Twelve-Month RESILIENT Results Published

June 25, 2010—John R. Laird Jr, MD, et al have published 12-month results from the RESILIENT trial in Circulation: Cardiovascular Interventions (2010;3:267–276). RESILIENT is a randomized, multicenter trial comparing nitinol stenting and balloon angioplasty in the treatment of lesions in the superficial femoral artery (SFA) and proximal popliteal artery. The nitinol stent used in RESILIENT is the self-expanding LifeStent NT (Bard Peripheral Vascular, Tempe, AZ).

According to the investigators, the background of the study is that controversy still exists regarding the best endovascular treatment strategy for patients with symptomatic SFA disease. There are conflicting data regarding the benefits of SFA stenting and the role of primary stenting compared with balloon angioplasty with provisional stent implantation.

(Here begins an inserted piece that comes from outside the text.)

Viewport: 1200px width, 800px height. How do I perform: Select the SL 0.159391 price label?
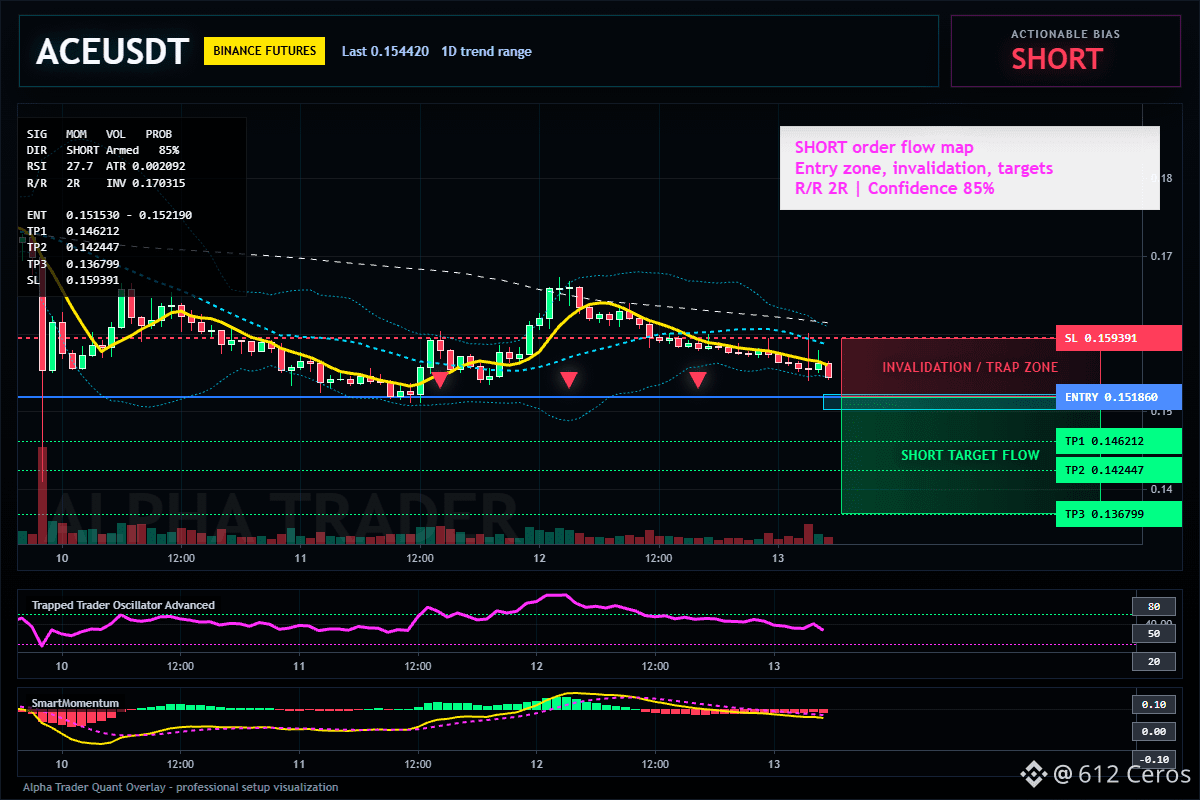click(x=1118, y=338)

In RESILIENT, a total of 206 patients, from 24 centers in the United States and Europe, with obstructive lesions of the SFA and proximal popliteal artery and intermittent claudication were randomized to nitinol stent implantation or percutaneous transluminal angioplasty.

As detailed by the investigators, the mean total lesion length was 71 mm for the stent group and 64 mm for the angioplasty group. Acute lesion success (< 30% residual stenosis) was superior for the stent group compared with the angioplasty group (95.8% vs 83.9%; P < .01). Twenty-nine (40.3%) patients in the angioplasty group underwent bailout stenting because of a suboptimal angiographic result or flow-limiting dissection. Bailout stenting was treated as a target lesion revascularization and loss of primary patency in the final analysis.

At 12 months, the freedom from target lesion revascularization rate was 87.3% for the stent group compared with 45.1% for the angioplasty group (P < .0001). Duplex ultrasound-derived primary patency at 12 months was better for the stent group (81.3% vs 36.7%; P < .0001). Through 12 months, fractures occurred in 3.1% of stents implanted. No stent fractures resulted in loss of patency or target lesion revascularization, the investigators reported.

The RESILIENT investigators concluded that primary implantation of a self-expanding nitinol stent for moderate-length lesions in the SFA and proximal popliteal artery was associated with better acute angiographic results and improved patency rates compared with balloon angioplasty alone.